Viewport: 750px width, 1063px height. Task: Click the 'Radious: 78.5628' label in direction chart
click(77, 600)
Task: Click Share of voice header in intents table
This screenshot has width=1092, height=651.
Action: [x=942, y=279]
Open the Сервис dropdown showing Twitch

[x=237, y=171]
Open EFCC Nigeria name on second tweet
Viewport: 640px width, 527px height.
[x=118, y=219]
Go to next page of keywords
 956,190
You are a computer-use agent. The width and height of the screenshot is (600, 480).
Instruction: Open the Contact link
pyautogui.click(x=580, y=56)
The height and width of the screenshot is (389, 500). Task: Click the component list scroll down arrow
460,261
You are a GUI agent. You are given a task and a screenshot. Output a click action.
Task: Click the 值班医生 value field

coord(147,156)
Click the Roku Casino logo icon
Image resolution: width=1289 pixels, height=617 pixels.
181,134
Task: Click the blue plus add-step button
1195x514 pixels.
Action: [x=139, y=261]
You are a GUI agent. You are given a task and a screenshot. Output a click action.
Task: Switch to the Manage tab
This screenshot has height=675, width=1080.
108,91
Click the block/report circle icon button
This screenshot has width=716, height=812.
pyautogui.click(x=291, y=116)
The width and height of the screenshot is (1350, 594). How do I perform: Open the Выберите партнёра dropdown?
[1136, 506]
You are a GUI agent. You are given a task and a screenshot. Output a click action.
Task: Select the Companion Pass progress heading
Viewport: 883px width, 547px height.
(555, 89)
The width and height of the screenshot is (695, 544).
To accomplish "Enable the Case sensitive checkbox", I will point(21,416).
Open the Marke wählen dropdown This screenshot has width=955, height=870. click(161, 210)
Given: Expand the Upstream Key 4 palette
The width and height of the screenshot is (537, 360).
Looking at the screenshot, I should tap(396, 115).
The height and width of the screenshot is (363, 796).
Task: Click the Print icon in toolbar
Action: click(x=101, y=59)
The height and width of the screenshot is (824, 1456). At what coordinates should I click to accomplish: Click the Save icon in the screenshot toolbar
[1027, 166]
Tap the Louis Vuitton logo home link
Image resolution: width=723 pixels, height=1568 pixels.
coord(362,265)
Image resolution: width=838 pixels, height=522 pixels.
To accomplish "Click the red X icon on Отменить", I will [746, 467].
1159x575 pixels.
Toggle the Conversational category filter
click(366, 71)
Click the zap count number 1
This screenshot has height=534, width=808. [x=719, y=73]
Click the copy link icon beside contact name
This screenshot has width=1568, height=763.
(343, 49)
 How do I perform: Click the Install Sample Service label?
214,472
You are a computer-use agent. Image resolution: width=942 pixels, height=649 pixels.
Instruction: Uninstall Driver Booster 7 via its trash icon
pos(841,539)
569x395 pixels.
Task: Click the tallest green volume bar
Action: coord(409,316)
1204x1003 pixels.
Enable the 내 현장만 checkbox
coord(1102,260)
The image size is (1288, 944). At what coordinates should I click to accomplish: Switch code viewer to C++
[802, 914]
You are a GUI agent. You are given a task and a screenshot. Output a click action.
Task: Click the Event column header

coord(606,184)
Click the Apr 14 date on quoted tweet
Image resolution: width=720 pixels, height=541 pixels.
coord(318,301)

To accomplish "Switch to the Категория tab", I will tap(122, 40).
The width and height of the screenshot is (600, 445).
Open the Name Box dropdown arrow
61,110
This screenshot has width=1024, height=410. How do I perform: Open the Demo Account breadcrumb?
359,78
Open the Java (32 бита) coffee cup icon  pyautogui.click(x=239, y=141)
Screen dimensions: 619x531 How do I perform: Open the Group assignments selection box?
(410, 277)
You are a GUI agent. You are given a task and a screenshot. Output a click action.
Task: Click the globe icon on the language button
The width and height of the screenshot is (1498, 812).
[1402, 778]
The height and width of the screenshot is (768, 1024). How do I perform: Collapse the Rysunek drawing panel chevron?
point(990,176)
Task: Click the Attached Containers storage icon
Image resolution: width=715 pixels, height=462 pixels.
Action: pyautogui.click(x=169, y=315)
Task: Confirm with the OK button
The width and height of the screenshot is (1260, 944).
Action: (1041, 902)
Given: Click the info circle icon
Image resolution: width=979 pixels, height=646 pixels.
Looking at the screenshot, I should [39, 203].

**********

● PROBLEM DESCRIPTION
Each line of the material above must be retyped exactly as written.

● EXERCISE SOLUTION
Viewport: 750px width, 1063px height. Task: Click the 'Radious: 78.5628' label in direction chart
click(77, 600)
Task: Click Share of voice header in intents table
This screenshot has width=1092, height=651.
Action: [x=942, y=279]
Open the Сервис dropdown showing Twitch

[x=237, y=171]
Open EFCC Nigeria name on second tweet
Viewport: 640px width, 527px height.
[x=118, y=219]
Go to next page of keywords
 956,190
You are a computer-use agent. The width and height of the screenshot is (600, 480).
Instruction: Open the Contact link
pyautogui.click(x=580, y=56)
The height and width of the screenshot is (389, 500). Task: Click the component list scroll down arrow
460,261
You are a GUI agent. You are given a task and a screenshot. Output a click action.
Task: Click the 值班医生 value field

coord(147,156)
Click the Roku Casino logo icon
Image resolution: width=1289 pixels, height=617 pixels.
181,134
Task: Click the blue plus add-step button
1195x514 pixels.
Action: [x=139, y=261]
You are a GUI agent. You are given a task and a screenshot. Output a click action.
Task: Switch to the Manage tab
This screenshot has height=675, width=1080.
108,91
Click the block/report circle icon button
This screenshot has width=716, height=812.
pyautogui.click(x=291, y=116)
The width and height of the screenshot is (1350, 594). How do I perform: Open the Выберите партнёра dropdown?
[1136, 506]
You are a GUI agent. You are given a task and a screenshot. Output a click action.
Task: Select the Companion Pass progress heading
Viewport: 883px width, 547px height.
(555, 89)
The width and height of the screenshot is (695, 544).
To accomplish "Enable the Case sensitive checkbox", I will point(21,416).
Open the Marke wählen dropdown This screenshot has width=955, height=870. click(161, 210)
Given: Expand the Upstream Key 4 palette
The width and height of the screenshot is (537, 360).
Looking at the screenshot, I should tap(396, 115).
The height and width of the screenshot is (363, 796).
Task: Click the Print icon in toolbar
Action: click(x=101, y=59)
The height and width of the screenshot is (824, 1456). At what coordinates should I click to accomplish: Click the Save icon in the screenshot toolbar
[1027, 166]
Tap the Louis Vuitton logo home link
Image resolution: width=723 pixels, height=1568 pixels.
coord(362,265)
Image resolution: width=838 pixels, height=522 pixels.
To accomplish "Click the red X icon on Отменить", I will [746, 467].
1159x575 pixels.
Toggle the Conversational category filter
click(366, 71)
Click the zap count number 1
This screenshot has height=534, width=808. [x=719, y=73]
Click the copy link icon beside contact name
This screenshot has width=1568, height=763.
(343, 49)
 How do I perform: Click the Install Sample Service label?
214,472
You are a computer-use agent. Image resolution: width=942 pixels, height=649 pixels.
Instruction: Uninstall Driver Booster 7 via its trash icon
pos(841,539)
569x395 pixels.
Task: Click the tallest green volume bar
Action: coord(409,316)
1204x1003 pixels.
Enable the 내 현장만 checkbox
coord(1102,260)
The image size is (1288, 944). At what coordinates should I click to accomplish: Switch code viewer to C++
[802, 914]
You are a GUI agent. You are given a task and a screenshot. Output a click action.
Task: Click the Event column header

coord(606,184)
Click the Apr 14 date on quoted tweet
Image resolution: width=720 pixels, height=541 pixels.
coord(318,301)

To accomplish "Switch to the Категория tab", I will tap(122, 40).
The width and height of the screenshot is (600, 445).
Open the Name Box dropdown arrow
61,110
This screenshot has width=1024, height=410. How do I perform: Open the Demo Account breadcrumb?
359,78
Open the Java (32 бита) coffee cup icon  pyautogui.click(x=239, y=141)
Screen dimensions: 619x531 How do I perform: Open the Group assignments selection box?
(410, 277)
You are a GUI agent. You are given a task and a screenshot. Output a click action.
Task: Click the globe icon on the language button
The width and height of the screenshot is (1498, 812).
[1402, 778]
The height and width of the screenshot is (768, 1024). How do I perform: Collapse the Rysunek drawing panel chevron?
point(990,176)
Task: Click the Attached Containers storage icon
Image resolution: width=715 pixels, height=462 pixels.
Action: pyautogui.click(x=169, y=315)
Task: Confirm with the OK button
The width and height of the screenshot is (1260, 944).
Action: (1041, 902)
Given: Click the info circle icon
Image resolution: width=979 pixels, height=646 pixels.
Looking at the screenshot, I should [39, 203].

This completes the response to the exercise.